Really? I don't think I've ever seen drywall inside an unfinished attic.


----------



## Windows on Wash (Aug 30, 2011)

Doesn't necessarily require drywall but it will have to be either approved or require a specific ignition barrier.

Fiberglass may be suitable.

http://sprayfoam.com/leps/letitem.cfm?letid=37


----------



## Jeremy Hillary Boob PhD (Nov 11, 2008)

Windows on Wash said:


> Doesn't necessarily require drywall but it will have to be either approved or require a specific ignition barrier.
> 
> Fiberglass may be suitable.
> 
> http://sprayfoam.com/leps/letitem.cfm?letid=37


As I read it, this deals with commercial buildings, not residential. Did I miss something?


----------



## Windows on Wash (Aug 30, 2011)

Jeremy Hillary Boob said:


> As I read it, this deals with commercial buildings, not residential. Did I miss something?


Yes.

*Ignition Barriers: * When foam plastics are used in attics and crawlspaces, they still must be separated from the interior space with a thermal barrier. However, in attics and crawlspaces where entry is only for service of utilities (not used for storage or living space), the foam plastic may be separated from the space in the attic or the space in the crawlspace with an ignition barrier instead of a thermal barrier.
Code designated ignition barriers include:


1-1/2 inches of mineral fiber insulation (rockwool or unfaced fiberglass)
1/4 inch of wood structural panels
3/8 inch particle board
1/4 inch hardboard
3/8 inch gypsum board
Corrosion resistant steel having a base metal thickness of 0.016 inch.


----------



## Jeremy Hillary Boob PhD (Nov 11, 2008)

Windows on Wash said:


> Yes.
> 
> *Ignition Barriers: * When foam plastics are used in attics and crawlspaces, they still must be separated from the interior space with a thermal barrier. However, in attics and crawlspaces where entry is only for service of utilities (not used for storage or living space), the foam plastic may be separated from the space in the attic or the space in the crawlspace with an ignition barrier instead of a thermal barrier.
> Code designated ignition barriers include:
> ...


Well, I'm still not getting it. I thought the IBC was for commercial buildings, while the IRC applies to residential. The link (and quote) you give seem to be from an IBC document.


----------



## Windows on Wash (Aug 30, 2011)

IRC Section 316.5.3 states the following:

*Exceptions to the Thermal Barrier Rule:* There are exceptions to the thermal barrier requirements in the IRC code listed in Section 316.5. The following items are a few examples listed in the IRC code. 
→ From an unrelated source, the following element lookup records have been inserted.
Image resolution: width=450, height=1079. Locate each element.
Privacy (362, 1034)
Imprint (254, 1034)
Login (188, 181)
Foam plastic covered a one inch thickness of concrete or masonry 
Foam plastics used in roofing applications (although roof coverings must be tested using other methods.) 
Bare sprayfoam 0.5 to 2.0 lbs per cubic ft density (open or closed cell) can be installed without a thermal barrier to sill plates and headers so long as the foam is a maximum thickness of 3.35 inches, has a flame spread rating of 25 or less and a smoke developed rating of 450 or less in accordance with ASTM E-84. 
Attics and crawl spaces do not require a thermal barrier and can use an ignition barrier instead. 
 *Ignition Barriers:* When foam plastics are used in attics and crawlspaces, they still must be separated from the interior space with a thermal barrier. However, in attics and crawlspaces where entry is only for service of utilities (not used for storage or living space), the foam plastic may be separated from the space in the attic or the space in the crawlspace with an ignition barrier instead of a thermal barrier.
Code designated (prescribed) ignition barriers include:


1-1/2 inches of mineral fiber insulation (rockwool or unfaced fiberglass)
1/4 inch of wood structural panels
3/8 inch particle board
1/4 inch hardboard
3/8 inch gypsum board
Corrosion resistant steel having a base metal thickness of 0.016 inch.


----------



## Windows on Wash (Aug 30, 2011)

http://sf.sprayfoam-mag.com/wps/portal/spfm/c0/04_SB8K8xLLM9MSSzPy8xBz9CP0os3iLkCAPEzcPIwN_fy8jAyM3c19jQ6dAA_cgQ_1I_ShznPJh5vohIBMz9SNNLS2MQMxi_UgDEF2gH2loBhbILy1KTtWPLE5NLErO0C_ITkyqSk2qcnRUVAQAhQYJjg!!/


----------



## Jeremy Hillary Boob PhD (Nov 11, 2008)

Windows on Wash said:


> http://sf.sprayfoam-mag.com/wps/portal/spfm/c0/04_SB8K8xLLM9MSSzPy8xBz9CP0os3iLkCAPEzcPIwN_fy8jAyM3c19jQ6dAA_cgQ_1I_ShznPJh5vohIBMz9SNNLS2MQMxi_UgDEF2gH2loBhbILy1KTtWPLE5NLErO0C_ITkyqSk2qcnRUVAQAhQYJjg!!/



OK, got it.

It looks like that might be more trouble than it's worth. So, maybe I'm back to square one---cover the fiberglass batts with Tyvek and be done with it...


----------



## Windows on Wash (Aug 30, 2011)

Not that big and issue.

Cover it with some unfaced fiberglass and you are all done.


----------



## Gary in WA (Mar 11, 2009)

Or, just install some Thermax , tape the seams with foil tape. Ask your local AHJ about this to be sure.
http://www.icc-es.org/reports/pdf_files/NES/NER681.pdf

Gary


----------



## Ravenworks (Oct 31, 2010)

I had to put 5/8's drywall on mine to pass inspection,regardless if I used foam or not.
That is just how the inspector wanted it.
It wasn't a big deal at the time because I had the walls opened up which gave me plenty of access. At the time it seemed like it was over kill.


----------



## Jeremy Hillary Boob PhD (Nov 11, 2008)

GBR in WA said:


> Or, just install some Thermax , tape the seams with foil tape. Ask your local AHJ about this to be sure.
> http://www.icc-es.org/reports/pdf_files/NES/NER681.pdf
> 
> Gary


That looks like the best idea so far. Thanks.


----------



## Jeremy Hillary Boob PhD (Nov 11, 2008)

GBR in WA said:


> Or, just install some Thermax , tape the seams with foil tape. Ask your local AHJ about this to be sure.
> http://www.icc-es.org/reports/pdf_files/NES/NER681.pdf
> 
> Gary


Btw, does anybody know where to get this stuff? A local Home Depot used to carry it, but not now.


----------



## Windows on Wash (Aug 30, 2011)

Jeremy Hillary Boob said:


> Btw, does anybody know where to get this stuff? A local Home Depot used to carry it, but not now.


Most big box stores have it.

All you are looking for is a foil faced poly-iso.


----------